Everyone need a lover, so do i am!!
Its my desire too..
so what?
i don't think i can easily choose someone to love..
i wish i would have a life partner, but not any puppies' love..

i told myself,
from now,
i just wish to more understand someone
4 years later, then only see whether i still got chance to confess my love to her.
do u think that this call love?
TOTALLY NOT la..
i am just comfort myself that i am loving her but will only confess when she is back from Singapore

No doubt, she is really a nice girl.
we both are christian..
so that would not be any trouble if we get together.
but i know this is not gonna happen.
Between this 4 years, anything and everything is possible.
who said she wont have a lover during this 4 years at Singapore?
who said she will back to ipoh after she finishes her contract?
who said she will like me even she back to ipoh?
and who said i can stand still between this 4 years to wait her back to ipoh?
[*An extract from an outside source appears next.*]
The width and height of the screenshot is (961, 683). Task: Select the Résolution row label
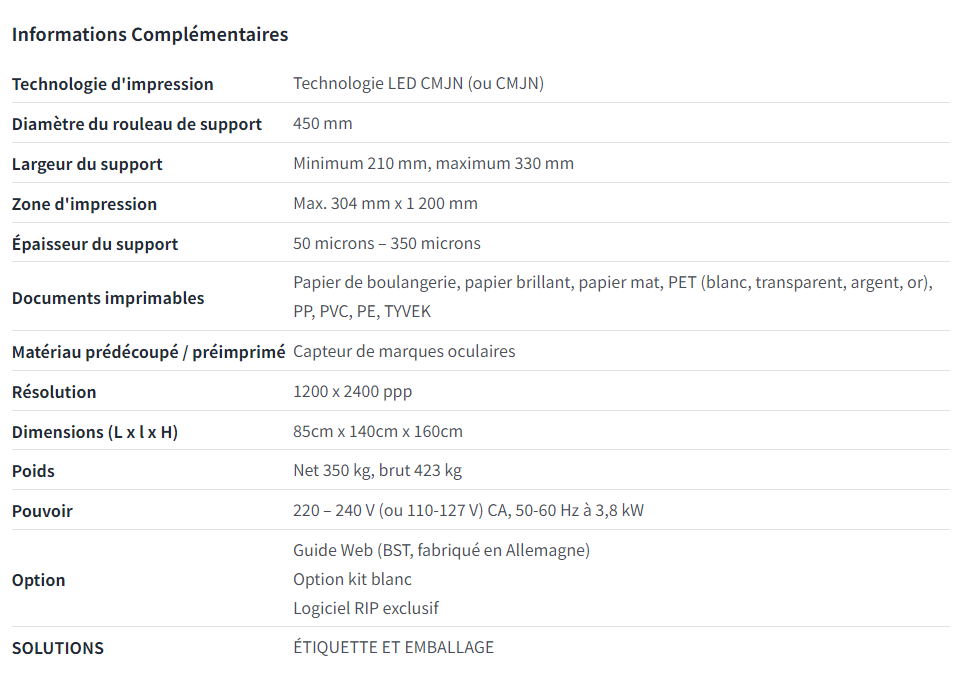pyautogui.click(x=54, y=392)
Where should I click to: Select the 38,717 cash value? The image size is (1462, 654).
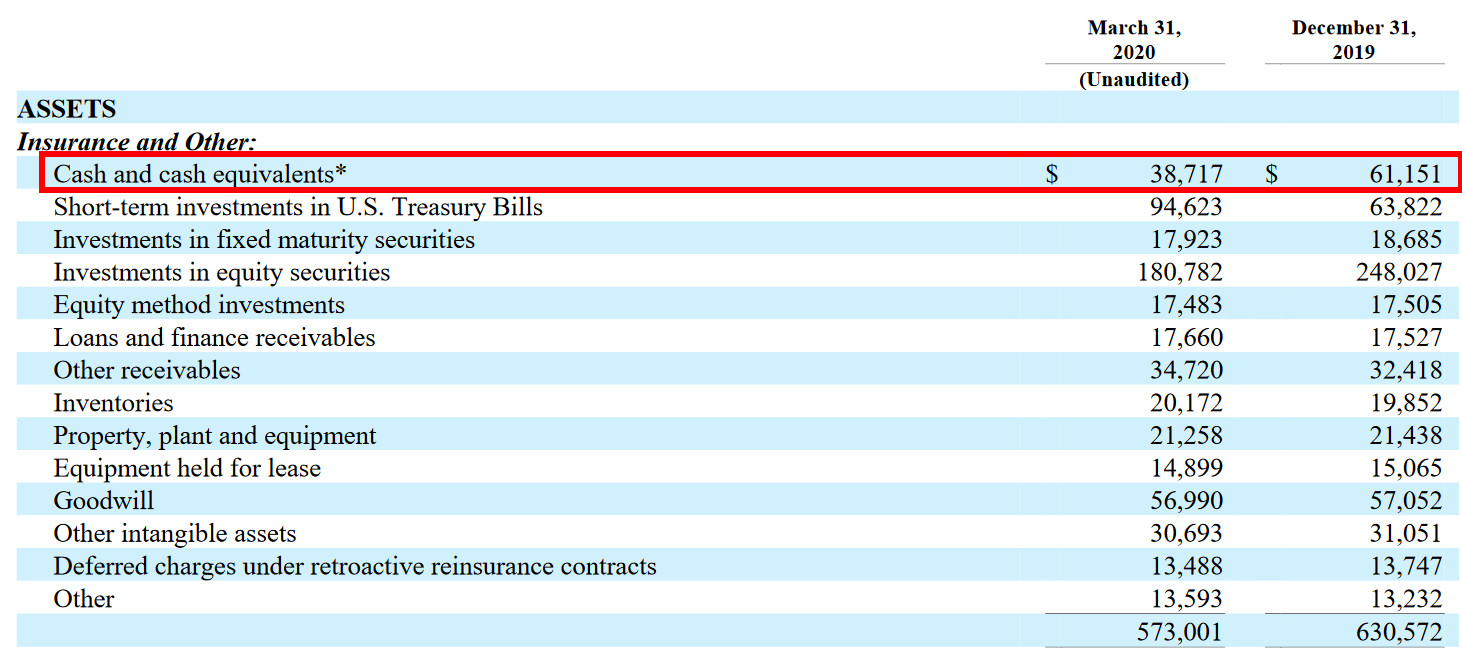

I admit, i really need love, a lover that love me and care me!
And no doubt..
i love pretty girl,
i like staring them,
i wish my lover is a pretty girl.
for me, she is pretty enough!
but there is a proverb,
a flower stick on the cow dung will never happen in a reality!!!

i wish i am in love with other,
i wish i have a pretty lover,
i wish our love is last forever...

Sometimes, i give up on love..
i will consider my life will be a single life..
i know that my requirement is just a plan taking by mouth but not writing in a piece of paper.
i admit that my qualification can't satisfy the requirement of any girl.
so why still i dreaming that i can have a lover??

I really want to know why GOD chosen me and letting me suffer from all this of things.
Backbone problems la,
Not smart in studies la,
No knowledge on any instruments la
No gift in sports la
Not awareness on being a real christian life..
Even i don't know what is my gift that GOD gave to me!!
you know, add all this together
if you are me, sure you gonna fed up also!!
So, why i am still existing on here??

Ya, i know that i am not love myself..
so i have no right to love other.
Is this the reason that i must be single in life?
Hahz...really dishearten, sum fui yi lang!!!

Can i consider this post is a post that i write to Jesus?
Lord, please hear me..
i really NEED your Guidance..
Give me my purpose of life!!
i cant walk in blind!!
i cant stand still when i carried all my burdens.
can i let go some?
can i find my life partner to share my burdens?
or should i not burden my life partner?
so i should be single in my whole life?
I rally feel Helplessness when i feel i am alone or single!!
HELP me LORD!!!!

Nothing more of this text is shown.